* **What to do**: Resume the court opinion in the Roy v. Danis contract dispute from its last sentence and write what follows.

Gerard A. ROY v. Carle G. DANIS and Arundel Auto Service, Inc.

Supreme Judicial Court of Maine.

Argued January 3, 1989.

Decided January 31, 1989.

*664 James B. Smith (orally), Smith & O'Toole, Biddeford, for plaintiff.

Dana E. Prescott (orally), Potter & Prescott, Saco, for defendants.

Before McKUSICK, C.J., and ROBERTS, GLASSMAN, CLIFFORD and HORNBY, JJ.

GLASSMAN, Justice.

The plaintiff Gerard A. Roy appeals from a judgment of the Superior Court (York County, McKinley, J.) entered on a directed verdict granted to the defendants, Carle E. Danis and Arundel Auto Service, Inc., in an action by Roy seeking damages from the defendants for their breach of a contract with Roy. Our review of the record discloses that the trial court properly found that as a matter of law there was no contract between the parties, and we affirm the judgment.

In February of 1986, Roy filed the instant suit against the defendants seeking damages for the alleged breach of the claimed modified contract between the parties. The evidence presented at trial, viewed in a light most favorable to Roy, would permit a jury to find the following: In 1976 Roy sold his transmission repair business to the defendants for seventy-five thousand dollars and an oral agreement that the defendants would employ Roy for life to do "anything [Danis] asked," such as "putting [Roy] on the road ... running errands." Although Roy regularly appeared at the body shop, he was given only one job in 1978to pick up parts in Yarmouth. Danis explained he did not yet need Roy's services because he "was building up the shop." In 1979, the defendants made the final mortgage payment to Roy. In 1980, there was a claimed modification of the oral agreement for employment of Roy by the defendants when Danis stated to Roy that if Roy started a transmission shop the defendants would send Roy some work. Roy moved a two-car garage over to property owned by his mother and equipped the garage with new equipment. Roy's new shop was ready to receive work in 1980; however, the defendants never sent any work to Roy.

* **Source excerpt**:
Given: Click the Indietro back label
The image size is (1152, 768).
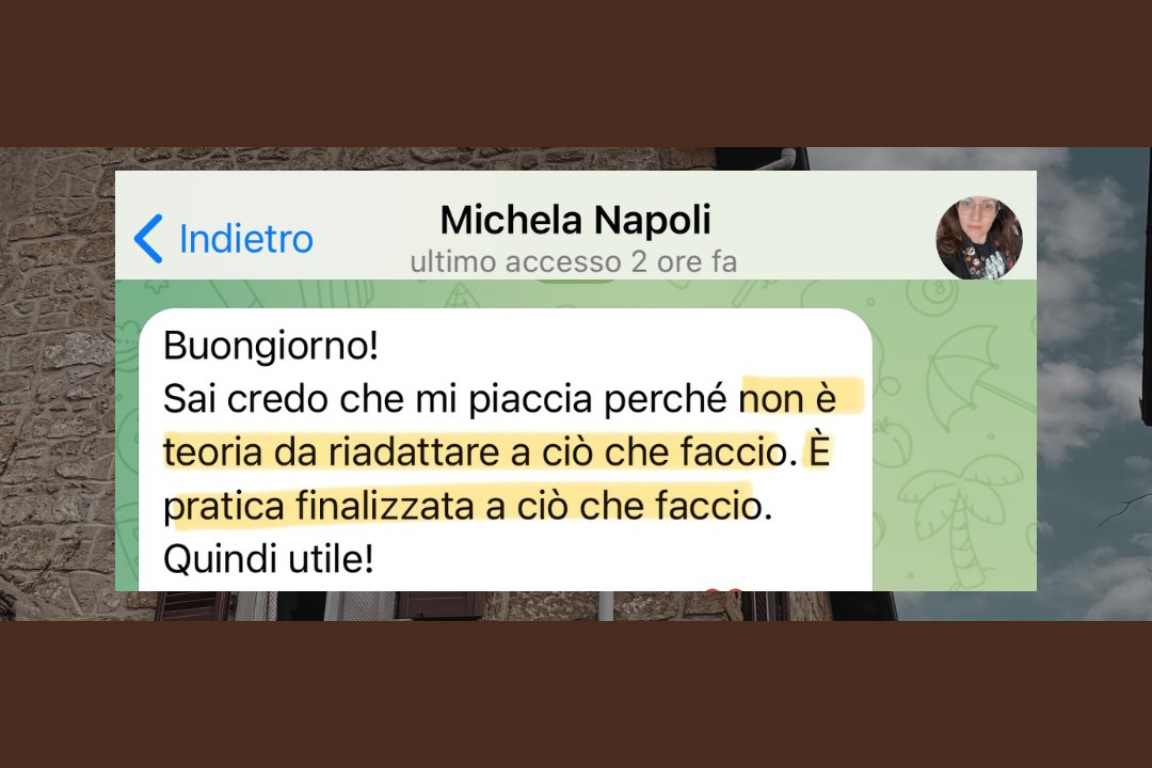Looking at the screenshot, I should (x=246, y=239).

* **The reply**:
At the close of Roy's evidence at the jury trial, the trial court granted the defendants' motion for a directed verdict. The court found that there had been no mutual assent to the terms material to the alleged contract. Accordingly, the court determined that as a matter of law Roy had not presented sufficient evidence that the parties had entered into an enforceable contract. This appeal followed.

In reviewing the grant of a motion for a directed verdict, "we must view the evidence, `including every justifiable inference,' in the light most favorable to the plaintiff so that we may decide whether by any reasonable view of this evidence a jury verdict for the plaintiff could be sustained." Packard v. Central Maine Power Co., 477 A.2d 264, 267 (Me.1984) (quoting Boetsch v. Rockland Jaycees, 288 A.2d 102, 104 (Me.1972)).

To establish a legally binding agreement the parties must have mutually assented to be bound by all of its material terms; the assent must be reflected and manifested in the contract, either expressly or impliedly; and the contract must be sufficiently definite to enable the court to determine its exact meaning and fix exactly the legal liability of the parties. Sevigny v. Home Builders Association of Maine, Inc., 429 A.2d 197, 202 (Me.1981); Zamore v. Whitten, 395 A.2d 435, 440 (Me.1978); Pendleton v. Sard, 297 A.2d 889, 892 (Me. 1972).

Although any contract may be modified by a subsequent agreement, the new agreement must comply with the requirements of a valid contract. Maine Mortgage Co. v. Tonge, 448 A.2d 899, 902 (Me.1982). Here, the evidence viewed in the light most favorable to Roy does not meet any of the requirements for a legally binding modified agreement between the parties that the defendants would refer *665 transmission work to Roy. Accordingly, the trial court properly granted the defendants' motion for a directed verdict.

The entry is: Judgment affirmed.

All concurring.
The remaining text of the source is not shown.